Spetta alle Corti interne adottare tutte le misure positive volte a garantire l’audizione dell’interessato e, secondo la Corte, la possibilità di rendere dichiarazioni spontanee o di prendere la parola al termine della discussione non soddisfa i requisiti convenzionali per evitare la violazione dell’art. 6 par. 1, non essendo uno strumento paragonabile all’esame da parte del tribunale.

La Corte europea concludeva quindi per tutti i ricorrenti per la violazione dell’art. 6 par. 1 in relazione alla condanna per associazione a delinquere intervenuta senza disporre l’esame degli imputati e, nel caso della Maestri, anche per la mancata audizione dei testimoni nel giudizio di appello, indicando la celebrazione di un nuovo giudizio come il rimedio più appropriato per sanare la violazione, pur nel margine di apprezzamento lasciato allo Stato.

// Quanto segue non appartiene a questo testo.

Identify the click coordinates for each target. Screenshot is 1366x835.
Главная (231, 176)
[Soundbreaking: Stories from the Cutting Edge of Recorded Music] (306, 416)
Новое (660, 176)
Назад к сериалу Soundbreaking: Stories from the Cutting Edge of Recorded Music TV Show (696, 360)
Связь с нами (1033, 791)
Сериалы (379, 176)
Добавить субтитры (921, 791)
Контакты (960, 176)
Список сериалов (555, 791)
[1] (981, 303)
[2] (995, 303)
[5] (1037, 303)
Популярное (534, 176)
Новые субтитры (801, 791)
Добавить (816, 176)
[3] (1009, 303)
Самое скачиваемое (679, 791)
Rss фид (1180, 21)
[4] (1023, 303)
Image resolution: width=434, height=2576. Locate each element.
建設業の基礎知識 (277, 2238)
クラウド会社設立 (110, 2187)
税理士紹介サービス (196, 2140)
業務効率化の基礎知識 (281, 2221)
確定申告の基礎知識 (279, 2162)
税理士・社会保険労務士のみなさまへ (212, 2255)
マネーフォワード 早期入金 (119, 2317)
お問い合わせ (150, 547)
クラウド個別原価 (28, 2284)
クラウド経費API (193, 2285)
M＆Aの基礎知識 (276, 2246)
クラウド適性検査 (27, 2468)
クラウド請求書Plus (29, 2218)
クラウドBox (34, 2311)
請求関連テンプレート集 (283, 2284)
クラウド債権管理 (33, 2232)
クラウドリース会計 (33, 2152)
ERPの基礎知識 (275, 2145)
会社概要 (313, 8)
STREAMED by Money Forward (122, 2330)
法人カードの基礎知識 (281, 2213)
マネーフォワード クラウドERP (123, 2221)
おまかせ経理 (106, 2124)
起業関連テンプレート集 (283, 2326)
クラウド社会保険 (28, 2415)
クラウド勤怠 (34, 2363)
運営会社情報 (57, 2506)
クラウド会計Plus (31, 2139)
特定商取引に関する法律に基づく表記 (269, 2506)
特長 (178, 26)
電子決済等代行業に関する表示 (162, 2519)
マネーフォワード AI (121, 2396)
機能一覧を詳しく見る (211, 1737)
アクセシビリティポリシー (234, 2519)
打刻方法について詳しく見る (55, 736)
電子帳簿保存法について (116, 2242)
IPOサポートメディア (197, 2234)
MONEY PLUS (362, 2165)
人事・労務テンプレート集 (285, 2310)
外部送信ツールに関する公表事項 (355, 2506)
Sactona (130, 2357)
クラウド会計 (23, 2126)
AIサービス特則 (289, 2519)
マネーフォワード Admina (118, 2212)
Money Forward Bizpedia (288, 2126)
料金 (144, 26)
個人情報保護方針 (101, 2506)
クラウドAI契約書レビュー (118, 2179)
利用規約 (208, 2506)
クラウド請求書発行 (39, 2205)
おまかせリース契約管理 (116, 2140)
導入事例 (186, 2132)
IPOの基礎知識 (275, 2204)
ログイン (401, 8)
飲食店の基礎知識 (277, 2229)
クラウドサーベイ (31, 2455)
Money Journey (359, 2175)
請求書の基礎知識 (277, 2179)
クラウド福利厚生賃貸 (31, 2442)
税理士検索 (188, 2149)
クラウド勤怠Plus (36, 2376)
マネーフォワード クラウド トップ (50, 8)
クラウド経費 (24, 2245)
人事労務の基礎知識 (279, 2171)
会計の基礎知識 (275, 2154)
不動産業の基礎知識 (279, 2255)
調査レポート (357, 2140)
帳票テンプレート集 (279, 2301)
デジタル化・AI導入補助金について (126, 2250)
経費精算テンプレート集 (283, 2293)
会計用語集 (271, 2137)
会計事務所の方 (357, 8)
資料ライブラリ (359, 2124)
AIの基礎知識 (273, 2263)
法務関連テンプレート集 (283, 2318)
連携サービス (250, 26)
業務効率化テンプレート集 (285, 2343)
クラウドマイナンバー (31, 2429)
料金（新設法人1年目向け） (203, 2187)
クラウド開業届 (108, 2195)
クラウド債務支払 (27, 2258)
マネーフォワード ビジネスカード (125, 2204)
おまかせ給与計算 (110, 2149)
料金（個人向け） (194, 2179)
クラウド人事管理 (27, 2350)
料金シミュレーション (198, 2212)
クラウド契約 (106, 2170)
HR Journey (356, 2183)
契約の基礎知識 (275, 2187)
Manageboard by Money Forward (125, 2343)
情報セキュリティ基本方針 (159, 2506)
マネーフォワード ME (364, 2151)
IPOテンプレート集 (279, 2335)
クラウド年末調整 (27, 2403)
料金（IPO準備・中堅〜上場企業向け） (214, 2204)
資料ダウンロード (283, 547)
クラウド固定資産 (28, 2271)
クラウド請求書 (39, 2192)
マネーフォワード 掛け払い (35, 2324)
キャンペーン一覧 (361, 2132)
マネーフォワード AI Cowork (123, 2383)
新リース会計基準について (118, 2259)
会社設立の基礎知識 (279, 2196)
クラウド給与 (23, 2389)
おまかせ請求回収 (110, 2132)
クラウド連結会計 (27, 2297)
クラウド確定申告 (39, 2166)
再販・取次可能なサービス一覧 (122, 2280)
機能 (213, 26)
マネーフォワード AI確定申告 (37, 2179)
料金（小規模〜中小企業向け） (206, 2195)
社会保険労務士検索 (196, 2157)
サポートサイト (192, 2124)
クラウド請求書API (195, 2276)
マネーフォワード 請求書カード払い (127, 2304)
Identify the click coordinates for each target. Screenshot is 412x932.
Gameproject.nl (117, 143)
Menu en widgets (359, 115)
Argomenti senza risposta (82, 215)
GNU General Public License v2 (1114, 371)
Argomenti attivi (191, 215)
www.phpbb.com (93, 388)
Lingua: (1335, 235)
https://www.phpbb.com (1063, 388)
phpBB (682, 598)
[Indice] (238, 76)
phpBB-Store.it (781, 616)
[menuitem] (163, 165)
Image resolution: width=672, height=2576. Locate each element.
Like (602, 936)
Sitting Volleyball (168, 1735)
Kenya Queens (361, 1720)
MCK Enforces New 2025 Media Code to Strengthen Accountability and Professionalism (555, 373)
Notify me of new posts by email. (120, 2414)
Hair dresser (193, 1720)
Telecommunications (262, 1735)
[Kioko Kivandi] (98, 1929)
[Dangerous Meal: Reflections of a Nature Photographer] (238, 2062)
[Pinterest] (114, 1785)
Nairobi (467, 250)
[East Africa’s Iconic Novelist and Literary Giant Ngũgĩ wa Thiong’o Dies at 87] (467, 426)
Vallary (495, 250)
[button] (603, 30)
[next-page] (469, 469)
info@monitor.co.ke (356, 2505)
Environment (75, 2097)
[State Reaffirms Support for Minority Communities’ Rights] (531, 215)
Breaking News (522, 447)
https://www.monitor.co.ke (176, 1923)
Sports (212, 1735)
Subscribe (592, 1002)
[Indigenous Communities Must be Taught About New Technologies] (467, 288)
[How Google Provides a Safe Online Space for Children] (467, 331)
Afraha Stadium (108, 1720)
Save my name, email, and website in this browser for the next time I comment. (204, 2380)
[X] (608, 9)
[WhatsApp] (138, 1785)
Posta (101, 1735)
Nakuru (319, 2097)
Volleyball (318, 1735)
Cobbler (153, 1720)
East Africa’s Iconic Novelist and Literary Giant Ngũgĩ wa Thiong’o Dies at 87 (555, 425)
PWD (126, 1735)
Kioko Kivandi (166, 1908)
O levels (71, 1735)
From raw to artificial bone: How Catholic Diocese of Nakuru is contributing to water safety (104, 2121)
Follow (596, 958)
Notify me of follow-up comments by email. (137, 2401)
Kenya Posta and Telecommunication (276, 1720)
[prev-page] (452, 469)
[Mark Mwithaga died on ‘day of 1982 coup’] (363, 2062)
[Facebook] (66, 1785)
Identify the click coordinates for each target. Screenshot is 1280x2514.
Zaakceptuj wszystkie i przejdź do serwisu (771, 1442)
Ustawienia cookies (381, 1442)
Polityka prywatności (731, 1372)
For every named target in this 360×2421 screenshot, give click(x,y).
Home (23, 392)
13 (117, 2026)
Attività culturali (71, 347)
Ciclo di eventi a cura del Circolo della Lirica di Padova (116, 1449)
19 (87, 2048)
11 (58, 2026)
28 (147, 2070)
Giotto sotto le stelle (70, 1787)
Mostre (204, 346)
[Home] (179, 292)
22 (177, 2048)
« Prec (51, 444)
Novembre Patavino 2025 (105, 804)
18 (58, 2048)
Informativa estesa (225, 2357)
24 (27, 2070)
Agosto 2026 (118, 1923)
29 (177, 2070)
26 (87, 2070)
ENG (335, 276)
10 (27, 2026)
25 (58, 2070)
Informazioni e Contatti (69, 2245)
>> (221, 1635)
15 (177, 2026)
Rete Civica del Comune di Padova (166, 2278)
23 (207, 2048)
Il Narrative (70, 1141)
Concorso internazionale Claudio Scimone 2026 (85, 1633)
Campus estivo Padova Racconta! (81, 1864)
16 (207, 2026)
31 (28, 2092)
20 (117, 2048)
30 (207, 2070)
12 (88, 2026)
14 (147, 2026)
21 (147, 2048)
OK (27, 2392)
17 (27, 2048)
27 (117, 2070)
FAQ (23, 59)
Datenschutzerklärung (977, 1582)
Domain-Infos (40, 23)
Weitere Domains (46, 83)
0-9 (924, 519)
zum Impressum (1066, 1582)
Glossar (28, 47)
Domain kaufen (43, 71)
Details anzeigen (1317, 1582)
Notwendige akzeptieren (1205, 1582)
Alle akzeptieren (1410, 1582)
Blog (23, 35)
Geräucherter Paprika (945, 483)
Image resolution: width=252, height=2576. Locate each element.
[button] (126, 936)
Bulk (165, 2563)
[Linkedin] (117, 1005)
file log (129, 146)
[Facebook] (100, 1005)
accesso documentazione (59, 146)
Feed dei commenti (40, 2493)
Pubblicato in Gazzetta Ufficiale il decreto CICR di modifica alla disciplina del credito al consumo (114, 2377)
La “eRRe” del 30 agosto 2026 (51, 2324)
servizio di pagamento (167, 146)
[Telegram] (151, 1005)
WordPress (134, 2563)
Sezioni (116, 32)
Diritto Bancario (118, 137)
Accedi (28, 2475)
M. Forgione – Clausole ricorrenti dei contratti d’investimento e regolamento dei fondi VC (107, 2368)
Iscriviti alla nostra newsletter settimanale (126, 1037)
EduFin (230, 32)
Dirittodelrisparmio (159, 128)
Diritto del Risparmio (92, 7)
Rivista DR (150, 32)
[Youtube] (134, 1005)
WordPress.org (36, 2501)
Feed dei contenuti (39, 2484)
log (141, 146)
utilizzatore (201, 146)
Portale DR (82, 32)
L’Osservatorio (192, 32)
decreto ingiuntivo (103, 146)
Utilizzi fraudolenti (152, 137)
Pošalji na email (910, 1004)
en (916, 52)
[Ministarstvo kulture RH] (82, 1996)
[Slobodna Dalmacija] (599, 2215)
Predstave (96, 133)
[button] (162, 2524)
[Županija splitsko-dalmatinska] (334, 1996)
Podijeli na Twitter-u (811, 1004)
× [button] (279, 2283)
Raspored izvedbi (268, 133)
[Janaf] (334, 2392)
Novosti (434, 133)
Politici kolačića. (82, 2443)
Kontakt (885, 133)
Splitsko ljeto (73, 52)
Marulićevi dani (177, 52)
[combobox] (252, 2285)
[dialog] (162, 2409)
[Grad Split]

La sentenza Maestri si pone nel solco della giurisprudenza Dan c. Moldavia e successive, e amplia ulteriormente gli oneri della giurisdizione di secondo grado chiamata a pronunciarsi su sollecitazione della Procura. Oltre ad evidenziare una problematica generale (la citazione per il grado di appello, a questo punto, non può fare le veci di una citazione per rendere l’esame) e l’inadeguatezza degli strumenti codicistici previsti (dichiarazioni spontanee), solleciterà nuovamente un ulteriore intervento correttivo e chiarificatore per rendere il giudizio di secondo grado conforme ai parametri convenzionali. Questo è tanto più inevitabile quando il giudice di appello motivi il proprio convincimento sulla base di considerazioni soggettive su un imputato che non ha direttamente esaminato.